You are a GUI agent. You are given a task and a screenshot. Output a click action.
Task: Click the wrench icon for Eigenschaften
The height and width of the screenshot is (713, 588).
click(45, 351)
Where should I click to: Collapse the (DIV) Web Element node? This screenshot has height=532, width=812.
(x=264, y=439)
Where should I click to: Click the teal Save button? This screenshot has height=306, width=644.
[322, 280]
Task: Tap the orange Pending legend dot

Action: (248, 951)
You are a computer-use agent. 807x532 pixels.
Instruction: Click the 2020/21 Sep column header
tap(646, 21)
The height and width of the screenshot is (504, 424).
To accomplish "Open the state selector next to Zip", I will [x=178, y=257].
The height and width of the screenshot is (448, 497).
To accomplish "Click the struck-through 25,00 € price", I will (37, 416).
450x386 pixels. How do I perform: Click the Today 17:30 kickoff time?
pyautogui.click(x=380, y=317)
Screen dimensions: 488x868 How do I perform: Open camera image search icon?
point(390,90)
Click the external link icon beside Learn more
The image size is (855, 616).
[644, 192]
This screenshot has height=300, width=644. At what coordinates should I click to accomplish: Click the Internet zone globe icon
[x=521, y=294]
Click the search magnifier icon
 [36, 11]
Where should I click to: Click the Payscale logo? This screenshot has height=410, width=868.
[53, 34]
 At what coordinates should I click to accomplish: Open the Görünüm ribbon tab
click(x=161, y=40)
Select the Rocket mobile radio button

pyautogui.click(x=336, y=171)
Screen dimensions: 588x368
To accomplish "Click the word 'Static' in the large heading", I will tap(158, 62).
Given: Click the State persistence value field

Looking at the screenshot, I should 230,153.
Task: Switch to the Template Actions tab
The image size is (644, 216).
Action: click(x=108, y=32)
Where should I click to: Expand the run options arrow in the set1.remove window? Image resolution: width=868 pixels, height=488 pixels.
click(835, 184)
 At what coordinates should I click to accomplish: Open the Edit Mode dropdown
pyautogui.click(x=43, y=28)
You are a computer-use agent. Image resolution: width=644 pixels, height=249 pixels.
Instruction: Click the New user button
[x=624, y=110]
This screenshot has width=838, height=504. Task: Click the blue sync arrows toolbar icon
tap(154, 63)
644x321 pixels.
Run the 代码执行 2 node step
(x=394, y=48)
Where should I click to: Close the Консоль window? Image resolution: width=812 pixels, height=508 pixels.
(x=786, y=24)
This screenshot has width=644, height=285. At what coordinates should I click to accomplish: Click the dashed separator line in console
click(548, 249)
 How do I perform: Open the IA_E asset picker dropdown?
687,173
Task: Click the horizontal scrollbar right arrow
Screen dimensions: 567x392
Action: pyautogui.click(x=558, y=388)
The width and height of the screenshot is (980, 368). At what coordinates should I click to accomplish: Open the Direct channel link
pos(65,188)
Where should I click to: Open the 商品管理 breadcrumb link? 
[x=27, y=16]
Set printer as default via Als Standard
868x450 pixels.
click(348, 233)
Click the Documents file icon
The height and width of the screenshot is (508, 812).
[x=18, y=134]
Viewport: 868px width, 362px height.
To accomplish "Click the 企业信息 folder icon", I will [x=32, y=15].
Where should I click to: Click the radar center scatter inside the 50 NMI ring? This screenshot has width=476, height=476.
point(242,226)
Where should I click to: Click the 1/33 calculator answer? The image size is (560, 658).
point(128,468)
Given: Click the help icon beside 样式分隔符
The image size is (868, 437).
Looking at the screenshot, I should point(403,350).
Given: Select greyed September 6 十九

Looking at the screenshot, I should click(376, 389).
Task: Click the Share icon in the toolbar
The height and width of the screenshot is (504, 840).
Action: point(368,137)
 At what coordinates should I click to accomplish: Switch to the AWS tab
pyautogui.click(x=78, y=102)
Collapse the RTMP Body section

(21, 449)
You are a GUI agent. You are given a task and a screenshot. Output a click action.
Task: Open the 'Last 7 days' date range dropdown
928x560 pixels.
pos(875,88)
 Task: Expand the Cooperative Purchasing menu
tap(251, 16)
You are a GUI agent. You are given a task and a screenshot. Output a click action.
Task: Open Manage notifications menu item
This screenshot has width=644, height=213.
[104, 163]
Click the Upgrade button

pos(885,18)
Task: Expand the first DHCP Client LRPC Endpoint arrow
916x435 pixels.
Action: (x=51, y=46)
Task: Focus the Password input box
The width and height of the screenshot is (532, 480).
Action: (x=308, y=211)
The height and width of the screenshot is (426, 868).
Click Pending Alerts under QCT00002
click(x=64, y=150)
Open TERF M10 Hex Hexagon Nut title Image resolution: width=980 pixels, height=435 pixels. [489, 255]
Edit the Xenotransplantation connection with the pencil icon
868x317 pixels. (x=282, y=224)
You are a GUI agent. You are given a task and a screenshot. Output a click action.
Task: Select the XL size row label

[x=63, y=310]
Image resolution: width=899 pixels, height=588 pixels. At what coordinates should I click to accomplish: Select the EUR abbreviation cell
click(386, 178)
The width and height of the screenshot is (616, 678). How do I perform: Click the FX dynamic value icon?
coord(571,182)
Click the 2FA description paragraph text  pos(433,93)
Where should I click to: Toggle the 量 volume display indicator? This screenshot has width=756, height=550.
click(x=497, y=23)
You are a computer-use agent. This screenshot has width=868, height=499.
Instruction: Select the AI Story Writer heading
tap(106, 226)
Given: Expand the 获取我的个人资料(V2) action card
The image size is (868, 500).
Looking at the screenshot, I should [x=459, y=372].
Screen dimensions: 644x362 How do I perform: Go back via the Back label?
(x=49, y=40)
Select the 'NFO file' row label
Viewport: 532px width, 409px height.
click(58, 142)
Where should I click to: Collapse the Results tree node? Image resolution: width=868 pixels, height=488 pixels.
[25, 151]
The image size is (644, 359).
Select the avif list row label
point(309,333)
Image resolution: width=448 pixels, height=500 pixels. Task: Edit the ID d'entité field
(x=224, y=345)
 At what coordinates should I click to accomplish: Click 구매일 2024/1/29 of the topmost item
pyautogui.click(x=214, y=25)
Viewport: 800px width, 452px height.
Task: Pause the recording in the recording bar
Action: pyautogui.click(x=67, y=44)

TASK DIRECTIONS> All lines above from the one with "The image size is (868, 437)." to the one with "Task: Open the", inclusive, should be copied exactly, and no other lines.

RESPONSE AREA>
The image size is (868, 437).
Looking at the screenshot, I should point(403,350).
Given: Select greyed September 6 十九

Looking at the screenshot, I should click(376, 389).
Task: Click the Share icon in the toolbar
The height and width of the screenshot is (504, 840).
Action: point(368,137)
 At what coordinates should I click to accomplish: Switch to the AWS tab
pyautogui.click(x=78, y=102)
Collapse the RTMP Body section

(21, 449)
You are a GUI agent. You are given a task and a screenshot. Output a click action.
Task: Open the 'Last 7 days' date range dropdown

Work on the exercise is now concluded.